Development of a tool for the evaluation of obesity prevention partnerships

Devon Indig , Anne Grunseit , Alexandra Greig , Helen Lilley , Adrian Bauman


Issue addressed: Working in partnership is advocated as a necessary process to achieve shared goals in complex policy areas, yet little effort dedicated to evaluating how well partnerships are functioning. This study describes the development and psychometric properties of a partnership assessment tool and illustrates its use in an obesity prevention partnership. Methods: A literature scoping review was conducted on existing partnership assessment tools and used to develop a new tool, which was tested using the ACT whole-of-government Healthy Weight Initiative at two timepoints. The psychometric properties of the tool were evaluated using principal component analysis, Cronbach’s alpha for internal consistency of domain subscales, and an assessment of content validity comparing quantitative and qualitative data.

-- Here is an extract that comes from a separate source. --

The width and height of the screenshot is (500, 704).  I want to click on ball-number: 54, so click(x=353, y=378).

Results: The review identified 11 partnership assessment tools, from which we identified five domains of partnership to develop the new tool. Factor analysis showed each domain yielded a single subscale. Cronbach’s alpha for each of the domain subscales ranged between 0.88 and 0.94 at Timepoint 1 and 0.90 and 0.95 at Timepoint 2 demonstrating very high internal consistency. All subscales demonstrated high correlation with an overall partnership rating, good internal consistency and concordance with issues raised in open-ended questions. Conclusions: This paper describes the development and implementation of a tool to evaluate partnership functioning, which was found to have high internal reliability and good content validity. So What: With increasing emphasis on working in partnership, using partnership assessment tools can provide useful evidence to assess whether partnerships are a successful strategy in complex programs evaluation.